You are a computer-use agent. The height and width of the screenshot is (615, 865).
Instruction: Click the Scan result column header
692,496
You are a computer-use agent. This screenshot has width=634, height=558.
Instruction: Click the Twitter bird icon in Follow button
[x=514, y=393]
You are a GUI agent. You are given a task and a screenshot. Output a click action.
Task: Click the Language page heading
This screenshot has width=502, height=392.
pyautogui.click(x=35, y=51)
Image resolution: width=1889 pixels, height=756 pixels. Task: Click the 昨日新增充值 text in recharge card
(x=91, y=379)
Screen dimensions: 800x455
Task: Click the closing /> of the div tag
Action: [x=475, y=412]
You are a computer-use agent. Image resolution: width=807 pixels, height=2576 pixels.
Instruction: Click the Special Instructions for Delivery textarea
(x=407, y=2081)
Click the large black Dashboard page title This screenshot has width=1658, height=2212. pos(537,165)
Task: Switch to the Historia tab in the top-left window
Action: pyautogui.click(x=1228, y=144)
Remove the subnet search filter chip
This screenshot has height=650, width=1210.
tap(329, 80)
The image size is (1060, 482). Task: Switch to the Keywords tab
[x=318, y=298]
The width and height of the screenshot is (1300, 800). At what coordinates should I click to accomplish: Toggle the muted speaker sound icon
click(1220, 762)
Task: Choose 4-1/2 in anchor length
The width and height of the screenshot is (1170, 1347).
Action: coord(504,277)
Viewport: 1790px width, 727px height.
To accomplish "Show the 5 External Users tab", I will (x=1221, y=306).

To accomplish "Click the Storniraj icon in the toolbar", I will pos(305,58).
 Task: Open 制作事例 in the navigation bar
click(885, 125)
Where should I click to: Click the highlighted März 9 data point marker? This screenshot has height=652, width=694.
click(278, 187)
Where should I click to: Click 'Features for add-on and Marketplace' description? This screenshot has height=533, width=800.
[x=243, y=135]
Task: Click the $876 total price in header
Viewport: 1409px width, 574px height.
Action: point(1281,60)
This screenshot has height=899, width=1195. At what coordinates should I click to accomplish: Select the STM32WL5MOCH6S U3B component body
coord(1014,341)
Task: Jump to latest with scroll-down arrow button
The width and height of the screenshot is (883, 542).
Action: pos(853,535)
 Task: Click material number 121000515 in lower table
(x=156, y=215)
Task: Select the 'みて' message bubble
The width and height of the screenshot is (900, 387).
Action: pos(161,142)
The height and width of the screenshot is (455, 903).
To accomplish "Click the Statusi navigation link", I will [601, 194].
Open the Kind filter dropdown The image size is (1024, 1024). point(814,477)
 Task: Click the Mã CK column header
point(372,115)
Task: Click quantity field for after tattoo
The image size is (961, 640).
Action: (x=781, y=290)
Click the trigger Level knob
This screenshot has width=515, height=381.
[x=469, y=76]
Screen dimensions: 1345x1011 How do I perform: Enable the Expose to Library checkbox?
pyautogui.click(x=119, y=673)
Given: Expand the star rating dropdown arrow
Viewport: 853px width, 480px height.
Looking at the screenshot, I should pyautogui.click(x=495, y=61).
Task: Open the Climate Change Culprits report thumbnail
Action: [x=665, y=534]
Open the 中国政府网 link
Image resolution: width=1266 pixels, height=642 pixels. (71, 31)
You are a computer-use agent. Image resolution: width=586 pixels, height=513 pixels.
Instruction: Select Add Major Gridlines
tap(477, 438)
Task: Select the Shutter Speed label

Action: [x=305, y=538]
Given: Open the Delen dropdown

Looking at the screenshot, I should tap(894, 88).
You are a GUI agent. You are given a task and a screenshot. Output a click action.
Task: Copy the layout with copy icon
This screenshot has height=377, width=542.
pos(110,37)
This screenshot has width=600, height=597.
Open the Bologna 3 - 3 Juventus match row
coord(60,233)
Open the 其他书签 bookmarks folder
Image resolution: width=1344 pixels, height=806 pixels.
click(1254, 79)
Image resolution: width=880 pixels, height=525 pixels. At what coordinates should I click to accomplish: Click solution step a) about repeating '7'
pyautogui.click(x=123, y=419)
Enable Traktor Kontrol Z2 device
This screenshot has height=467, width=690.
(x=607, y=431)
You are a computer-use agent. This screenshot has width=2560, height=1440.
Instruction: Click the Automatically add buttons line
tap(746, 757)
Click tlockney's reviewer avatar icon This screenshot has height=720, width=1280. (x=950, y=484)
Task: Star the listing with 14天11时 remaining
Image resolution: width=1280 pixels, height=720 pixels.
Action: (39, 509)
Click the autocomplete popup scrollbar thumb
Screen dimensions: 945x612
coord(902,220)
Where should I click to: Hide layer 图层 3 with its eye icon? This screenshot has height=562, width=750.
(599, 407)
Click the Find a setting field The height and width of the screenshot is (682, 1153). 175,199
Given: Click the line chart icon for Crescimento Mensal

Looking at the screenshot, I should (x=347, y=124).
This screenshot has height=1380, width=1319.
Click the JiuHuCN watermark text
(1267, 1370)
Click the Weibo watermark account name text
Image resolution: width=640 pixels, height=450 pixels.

» Your task: Send back every entry precisely as given.

» Exercise output:
You are a computer-use agent. The height and width of the screenshot is (615, 865).
Instruction: Click the Scan result column header
692,496
You are a computer-use agent. This screenshot has width=634, height=558.
Instruction: Click the Twitter bird icon in Follow button
[x=514, y=393]
You are a GUI agent. You are given a task and a screenshot. Output a click action.
Task: Click the Language page heading
This screenshot has width=502, height=392.
pyautogui.click(x=35, y=51)
Image resolution: width=1889 pixels, height=756 pixels. Task: Click the 昨日新增充值 text in recharge card
(x=91, y=379)
Screen dimensions: 800x455
Task: Click the closing /> of the div tag
Action: [x=475, y=412]
You are a computer-use agent. Image resolution: width=807 pixels, height=2576 pixels.
Instruction: Click the Special Instructions for Delivery textarea
(x=407, y=2081)
Click the large black Dashboard page title This screenshot has width=1658, height=2212. pos(537,165)
Task: Switch to the Historia tab in the top-left window
Action: pyautogui.click(x=1228, y=144)
Remove the subnet search filter chip
This screenshot has height=650, width=1210.
tap(329, 80)
The image size is (1060, 482). Task: Switch to the Keywords tab
[x=318, y=298]
The width and height of the screenshot is (1300, 800). At what coordinates should I click to accomplish: Toggle the muted speaker sound icon
click(1220, 762)
Task: Choose 4-1/2 in anchor length
The width and height of the screenshot is (1170, 1347).
Action: coord(504,277)
Viewport: 1790px width, 727px height.
To accomplish "Show the 5 External Users tab", I will (x=1221, y=306).

To accomplish "Click the Storniraj icon in the toolbar", I will pos(305,58).
 Task: Open 制作事例 in the navigation bar
click(885, 125)
Where should I click to: Click the highlighted März 9 data point marker? This screenshot has height=652, width=694.
click(278, 187)
Where should I click to: Click 'Features for add-on and Marketplace' description? This screenshot has height=533, width=800.
[x=243, y=135]
Task: Click the $876 total price in header
Viewport: 1409px width, 574px height.
Action: point(1281,60)
This screenshot has height=899, width=1195. At what coordinates should I click to accomplish: Select the STM32WL5MOCH6S U3B component body
coord(1014,341)
Task: Jump to latest with scroll-down arrow button
The width and height of the screenshot is (883, 542).
Action: pos(853,535)
 Task: Click material number 121000515 in lower table
(x=156, y=215)
Task: Select the 'みて' message bubble
The width and height of the screenshot is (900, 387).
Action: pos(161,142)
The height and width of the screenshot is (455, 903).
To accomplish "Click the Statusi navigation link", I will [601, 194].
Open the Kind filter dropdown The image size is (1024, 1024). point(814,477)
 Task: Click the Mã CK column header
point(372,115)
Task: Click quantity field for after tattoo
The image size is (961, 640).
Action: (x=781, y=290)
Click the trigger Level knob
This screenshot has width=515, height=381.
[x=469, y=76]
Screen dimensions: 1345x1011 How do I perform: Enable the Expose to Library checkbox?
pyautogui.click(x=119, y=673)
Given: Expand the star rating dropdown arrow
Viewport: 853px width, 480px height.
Looking at the screenshot, I should pyautogui.click(x=495, y=61).
Task: Open the Climate Change Culprits report thumbnail
Action: [x=665, y=534]
Open the 中国政府网 link
Image resolution: width=1266 pixels, height=642 pixels. (71, 31)
You are a computer-use agent. Image resolution: width=586 pixels, height=513 pixels.
Instruction: Select Add Major Gridlines
tap(477, 438)
Task: Select the Shutter Speed label

Action: [x=305, y=538]
Given: Open the Delen dropdown

Looking at the screenshot, I should tap(894, 88).
You are a GUI agent. You are given a task and a screenshot. Output a click action.
Task: Copy the layout with copy icon
This screenshot has height=377, width=542.
pos(110,37)
This screenshot has width=600, height=597.
Open the Bologna 3 - 3 Juventus match row
coord(60,233)
Open the 其他书签 bookmarks folder
Image resolution: width=1344 pixels, height=806 pixels.
click(1254, 79)
Image resolution: width=880 pixels, height=525 pixels. At what coordinates should I click to accomplish: Click solution step a) about repeating '7'
pyautogui.click(x=123, y=419)
Enable Traktor Kontrol Z2 device
This screenshot has height=467, width=690.
(x=607, y=431)
You are a computer-use agent. This screenshot has width=2560, height=1440.
Instruction: Click the Automatically add buttons line
tap(746, 757)
Click tlockney's reviewer avatar icon This screenshot has height=720, width=1280. (x=950, y=484)
Task: Star the listing with 14天11时 remaining
Image resolution: width=1280 pixels, height=720 pixels.
Action: (39, 509)
Click the autocomplete popup scrollbar thumb
Screen dimensions: 945x612
coord(902,220)
Where should I click to: Hide layer 图层 3 with its eye icon? This screenshot has height=562, width=750.
(599, 407)
Click the Find a setting field The height and width of the screenshot is (682, 1153). 175,199
Given: Click the line chart icon for Crescimento Mensal

Looking at the screenshot, I should (x=347, y=124).
This screenshot has height=1380, width=1319.
Click the JiuHuCN watermark text
(1267, 1370)
Click the Weibo watermark account name text
Image resolution: width=640 pixels, height=450 pixels.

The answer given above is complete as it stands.